Pointers can be really helpful, especially they can improve performance and readability, but they are also dangerous. I spent nearly a day tracking down the reason why the code a former colleague wrote about 5 years ago all of a sudden led to access violations. The code used to work fine, the problem only surfaced when I changed the size of a record. Consider this code:
var arr: array of TSomeRec; ptr1: ^SomeRec; Ptr2: ^SomeRec; begin SetLength(arr, 0); // [...] SetLength(arr, Length(arr) + 1); ptr1 := @arr[High(arr)]; ptr1.SomeField := SomeValue; // [...] SetLength(arr, Length(arr) + 1); ptr2 := @arr[High(arr)]; ptr2.SomeField := SomeValue; // [...] SomeVariable := ptr1.SomeField); // boom
(Of course this is a very simplified example. There is a lot of code where I put the […] comments.)
So why is accessing ptr1 a problem? It was assigned and pointed to the right kind of variable. And it still points to that memory.
It’s not the pointer that was changed, it’s the array. arr is a dynamically allocate array. Each call to SetLength changes the length of the array and, if the previously allocated memory block is too small to fit the new length, a new memory block will be allocated, the contet of the array will be copied to the new memory block and the old memory block will be marked as unused.

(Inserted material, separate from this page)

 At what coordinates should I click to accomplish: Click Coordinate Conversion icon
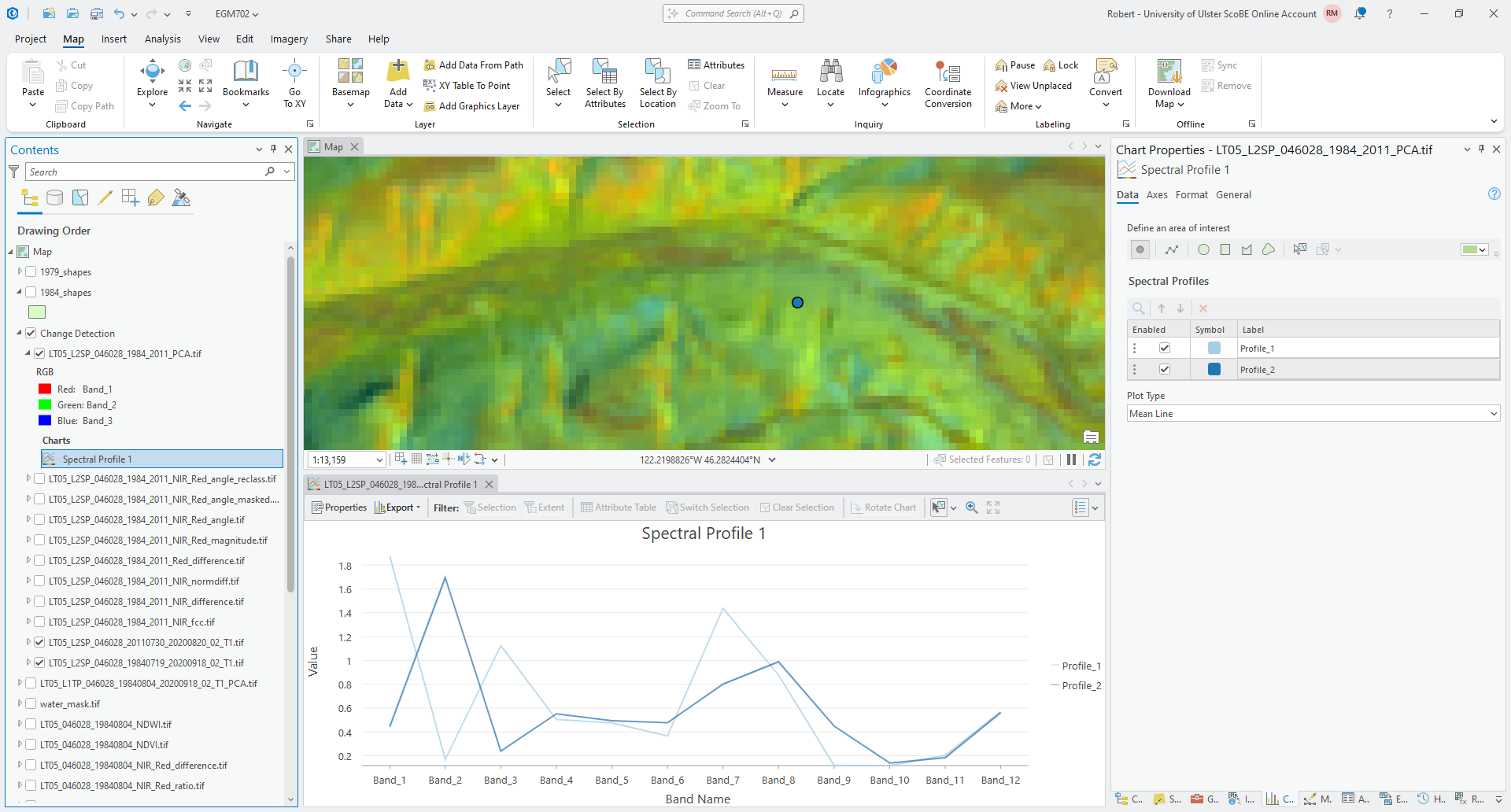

And this is where ptr1 becomes invalid. It still points to the old memory block which now is marked as unused and will be used to store other data as soon as necessary.
This is called a “stale pointer” and is the cause of a lot of debugging headaches.
So, why did this work before I changed the record size?
It’s due to the allocation strategy of the memory manager. When it gets a memory request, it checks for free blocks and assigns the block that fits best. Depending on how large the requested memory block is, it takes that memory from one of several pools. Each pool contains blocks of available memory of a fixed size, e.g. pool1 contains blocks of 16 bytes, pool2 contains blocks of 64 bytes etc. (these are just examples the real sizes depend on which memory manager is used and how it has been configured).
When I changed the record size, the record became smaller so the first array entry was allocated from a different pool than before, one that contained smaller blocks. Where previously the memory allocated to the array was large enough to fit more than one record, it now was so small that it fit only one record. Increasing the length of the array therefore required requesting a larger block of memory and copying the array contents. So the pointer became stale.